Tafasitamab Combination Approved for Adults With R/R DLBCL

Evidence-Based OncologyAugust 2020
Volume 26
Issue 7
Pages: SP204

A new treatment option is approved for patients with a common form of non-Hodgkin lymphoma who cannot have an autologous stem cell transplant.

On July 31, FDA approved tafasitamab-cxix to be used in combination with lenalidomide for second-line treatment of adult patients with relapsed or refractory diffuse large B-cell lymphoma (DLBCL), meeting the needs of patients who are not eligible for an autologous stem cell transplant.

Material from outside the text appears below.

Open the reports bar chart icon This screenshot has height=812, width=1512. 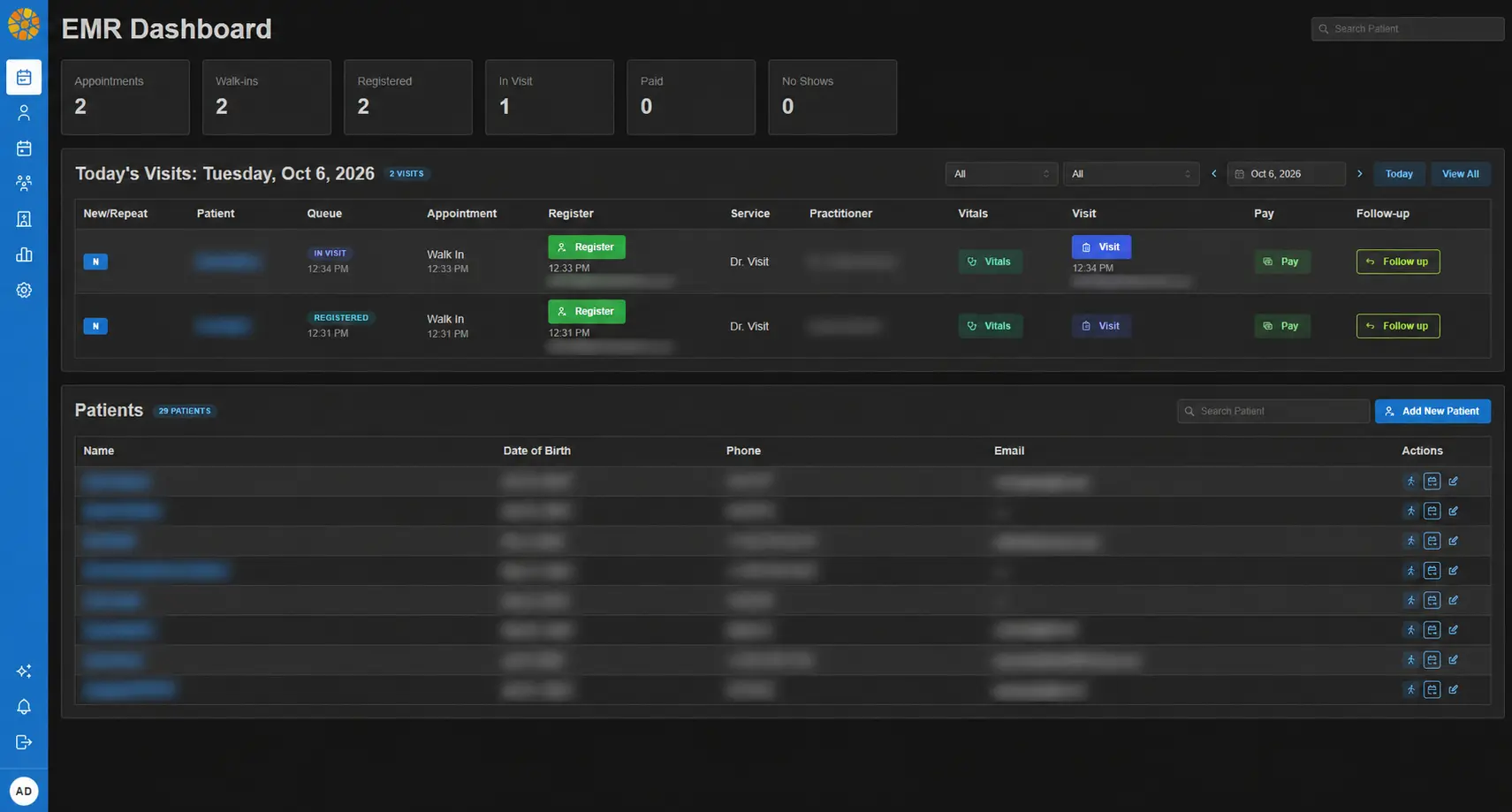click(x=24, y=254)
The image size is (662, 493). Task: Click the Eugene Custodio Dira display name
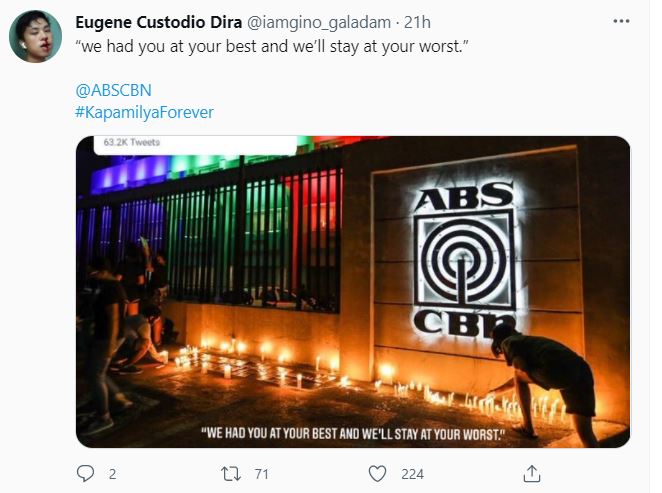(x=158, y=22)
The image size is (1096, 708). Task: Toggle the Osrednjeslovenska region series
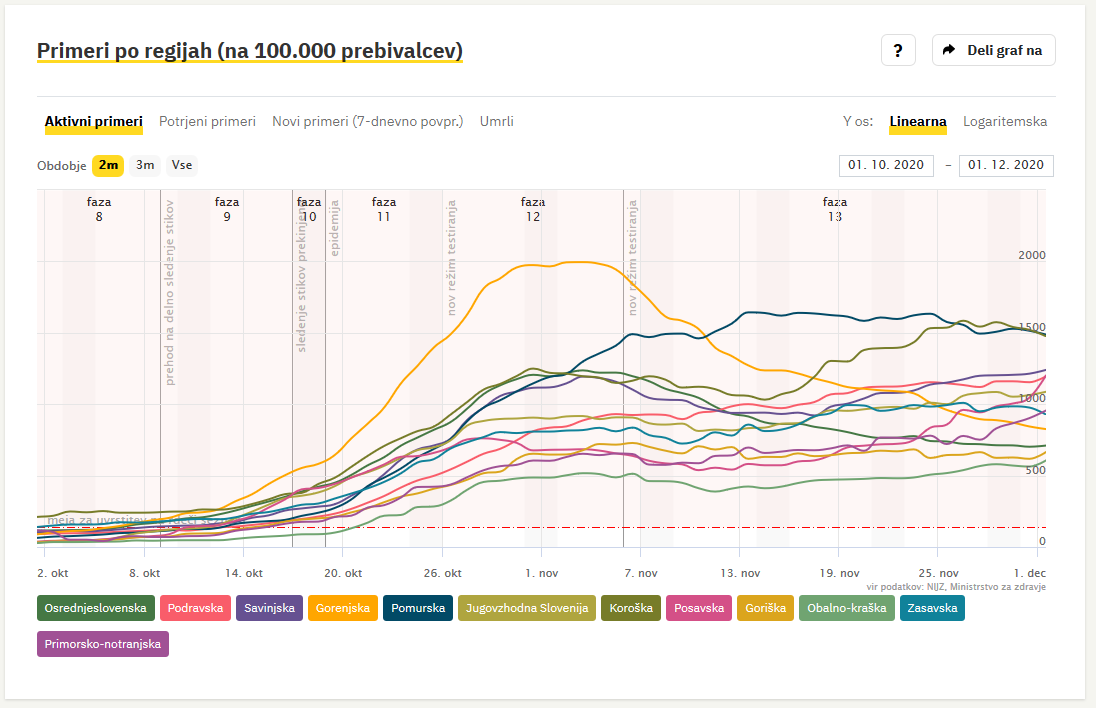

Tafasitamab, to be sold as Monjuvi by MorphoSys and Incyte, is a humanized Fc-modified cytolytic CD19 monoclonal antibody being studied in several B-cell malignancies. As described in the journal Blood, the treatment uses Xencor’s proprietary Xmab technology, which deploys a different technique to boost affinity for the antigen and make various receptors especially capable of binding to it. In 2018, authors in Annals of Oncology described how this sets off particularly effective processes that target cancer cells and regulate cell death.

Approval was based on phase 2 results for 80 patients in the L-MIND trial, which reported an update May 2019 at the American Society of Clinical Oncology, with final results published last month in The Lancet. Results submitted to FDA showed an overall response rate of 55%, including a compete response rate of 37% and a partial response rate of 18%. Median duration of response was 21.7 months. Common adverse events included neutropenia, fatigue, anemia, diarrhea, thrombocytopenia, cough, pyrexia, peripheral edema, respiratory tract infection, and decreased appetite.

Among non-Hodgkin lymphomas, DLBCL is the most common subtype, accounting for 22% of cases in the United States and 40% worldwide, with about 18,000 US cases per year. People are at higher risk if they have HIV, an autoimmune disease, or if they have had an organ transplant. More common in older people, DLBCL can be very aggressive. Although well-known treatments have been developed, there are gaps—and a notable one is when DLBCL cannot be kept in remission after chemotherapy but the patient is not eligible for an autologous stem cell transplant. Some of these patients have had chimeric antigen receptor (CAR) T-cell therapy, but this process is costly with significant side effects.

“The FDA approval of Monjuvi in combination with lenalidomide helps address an urgent unmet medical need for patients with relapsed or refractory DLBCL in the United States,” Hervé Hoppenot, CEO of Incyte, said in a statement. “At Incyte we are committed to advancing patient care and are proud to bring this new and much-needed targeted therapeutic option to appropriate patients and the clinical community.”

FDA had previously granted the combination Fast Track and Breakthrough Therapy Designation in this indication.